Well, Chillal held the World Record for the longest nails, having let them grow, unmanicured, for 68 years. His thumbnail was around 6.5 feet in length and the combined length of all the nails on his left hand was 909.6 centimetres or just over 29 feet 10 inches, in old money.

Chillal married, fathered two children and worked as a professional photographer. Perhaps the length of his nails was useful in getting those tricky close-up shots.

But there was one drawback to his strange predilection – Chillal cannot open his left hand from a closed position or flex his fingers. Oh well!

What Is The Origin Of (192)?…

Stool-pigeon

Kid Creole and the Coconuts, remember them? To my eternal shame, their 1982 hit Stool Pigeon persuaded me to buy their album, Tropical Gangsters, a disc which seems to have long since escaped my still impressively large collection of vinyl. The most common usage of this phrase is to describe a police informant, usually one that spills the beans in return for charges being dropped or a reduction in sentence but where does it come from?

The phrase seems to have originated from the world of hunting where a bird, a pigeon in this case, was used as bait to attract other, more attractive game. This is how the famous lexicographer, Noah Webster, used it in his History of Animals: Designed for the Instruction and Amusement of Persons of Both Sexes, published in 1812; “in this manner, the decoy or stool pigeon is made to flutter, and a flock of pigeons may be called from their flight from a great distance.

Some etymologists claim that stool was a variant of the French word estale which referred to a pigeon used to lure a hawk into a net and which moved via stale – used in the late 16th century to describe a person who entrapped another – and stall – used in the vernacular of 16th century pickpockets to describe the person who distracted the victim while the thief emptied their pockets. It may be the case but it seems quite a transformation to me. A pigeon, interestingly though, was a slang word from the same period to describe a simpleton or a fool.

What is more certain is that within a decade of Webster’s use of the phrase in a hunting context, it was being used figuratively to describe a human decoy. A court report dating to 1821 reports the testament of a witness who asserted “that Van Ort made use of him as a kind of stool-pigeon, to decoy or persuade other blacks to go to the south with him.” In a newspaper from 1825 a stool pigeon appears to describe a Methodist priest who was acting as a decoy or as the journalist put it “to have sold himself for a tool, or rather a stool-pigeon to decoy other Methodists into the snare designed to entrap them for the Presbyterian clergy.

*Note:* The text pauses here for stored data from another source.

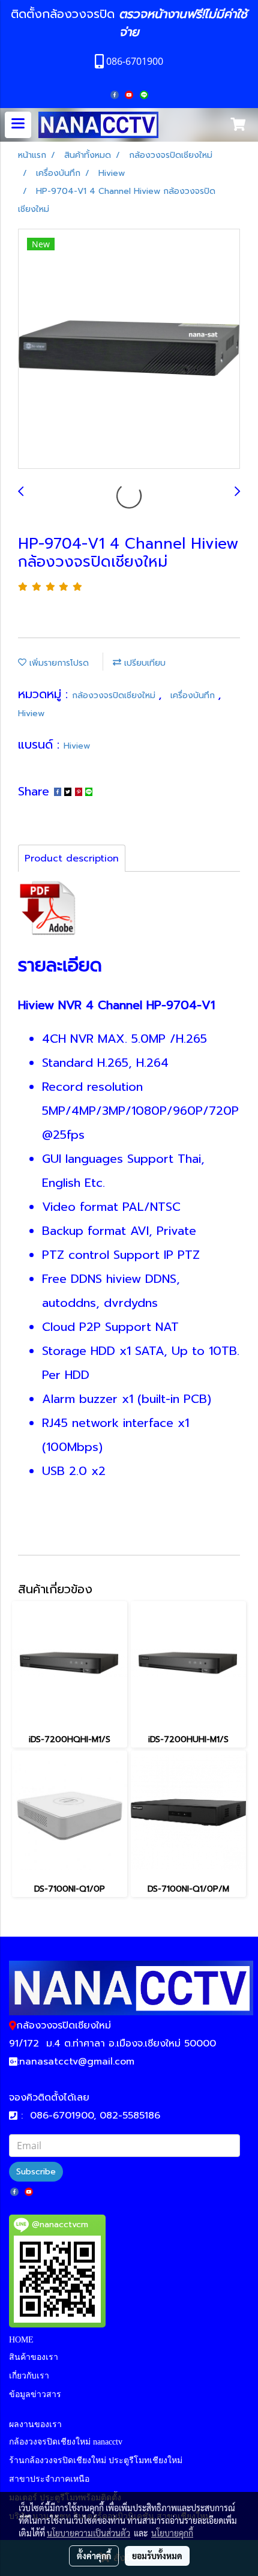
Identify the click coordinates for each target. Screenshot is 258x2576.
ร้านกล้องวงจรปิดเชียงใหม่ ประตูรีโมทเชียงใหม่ (95, 2460)
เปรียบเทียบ (143, 663)
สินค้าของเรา (33, 2357)
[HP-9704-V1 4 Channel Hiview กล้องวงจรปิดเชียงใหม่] (129, 349)
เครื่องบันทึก (194, 695)
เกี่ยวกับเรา (29, 2375)
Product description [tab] (72, 858)
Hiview (31, 713)
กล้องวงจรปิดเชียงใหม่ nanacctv (65, 2441)
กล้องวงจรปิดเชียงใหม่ (115, 695)
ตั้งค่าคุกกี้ (94, 2555)
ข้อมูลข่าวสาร (35, 2394)
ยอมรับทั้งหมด (157, 2555)
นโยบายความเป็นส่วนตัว (88, 2532)
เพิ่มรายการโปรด (57, 663)
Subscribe (36, 2171)
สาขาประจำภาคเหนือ (49, 2479)
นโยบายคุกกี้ (172, 2532)
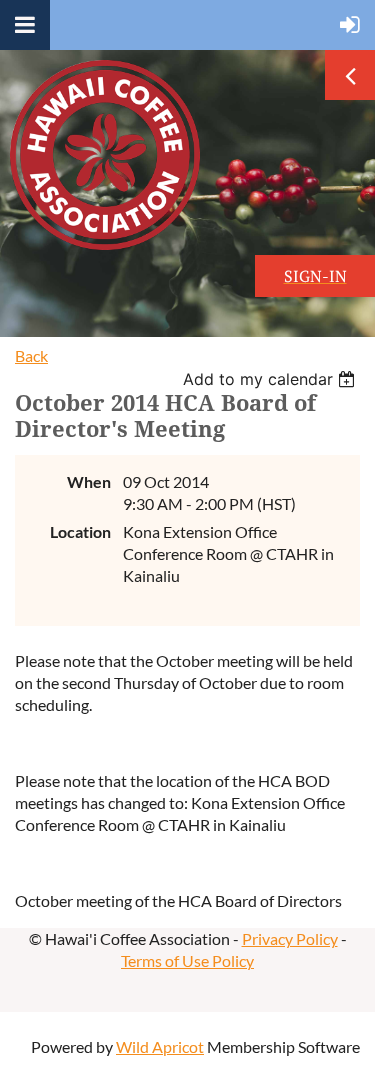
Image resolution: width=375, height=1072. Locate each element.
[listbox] (271, 379)
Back (31, 355)
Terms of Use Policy (187, 960)
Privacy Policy (290, 938)
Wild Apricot (160, 1046)
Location (80, 531)
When (89, 481)
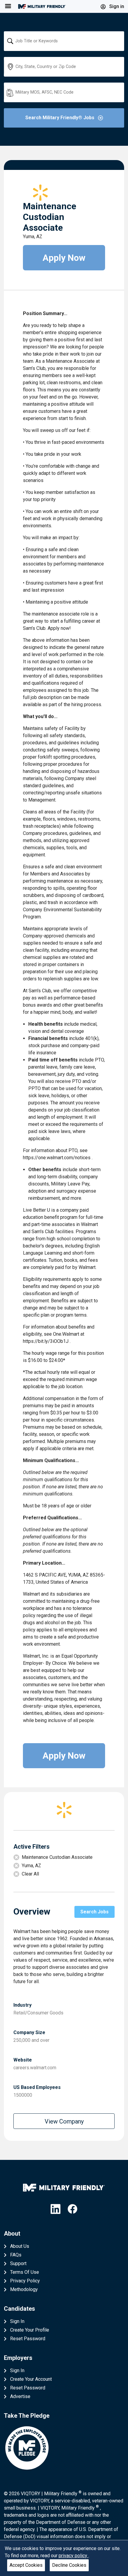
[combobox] (64, 41)
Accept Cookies (26, 2565)
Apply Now (64, 257)
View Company (64, 2121)
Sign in (116, 6)
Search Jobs (94, 1912)
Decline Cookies (69, 2565)
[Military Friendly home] (42, 6)
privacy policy (73, 2555)
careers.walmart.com (34, 2067)
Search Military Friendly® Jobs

In the 1830s and 1840s the phrase was being deployed to describe people who acted as decoys to catch or trick others who were often naïve or simple-minded or simply were unaware that they were being duped. Stool-pigeons at the time were on the wrong side of the law rather than acting in cahoots with the police and in the Revised Code of the District of Columbia of 1855, acting as a stool-pigeon was an offence against public policy.

But the police, who doubtless knew a good thing when they saw one, were soon using stool-pigeons to act as decoys for themselves. So common seems to have been the practice that the 1859 Dictionary of Americanisms found space to define a stool-pigeon as “a decoy robber, in the pay of the police, who brings his associates into a trap laid for them” and stool-pigeoning as “the practice of employing decoys to catch robbers.

A decade later the phrase was used without any specific link with the police or detecting but as a general epithet for an informer, as this extract from a House of Representatives report on electoral frauds, published in 1868, shows; “I do not want to have anything to do with giving names…I do not want to be a stool-pigeon for anybody.” By 1893 it had become a pejorative epithet for a useless person; “it was the first time in his life that he had been branded (in print) as a shyster, an impecunious fraud, a lazy stoolpigeon and other such epithets.

It still has pejorative connotations. No one likes a grass, after all.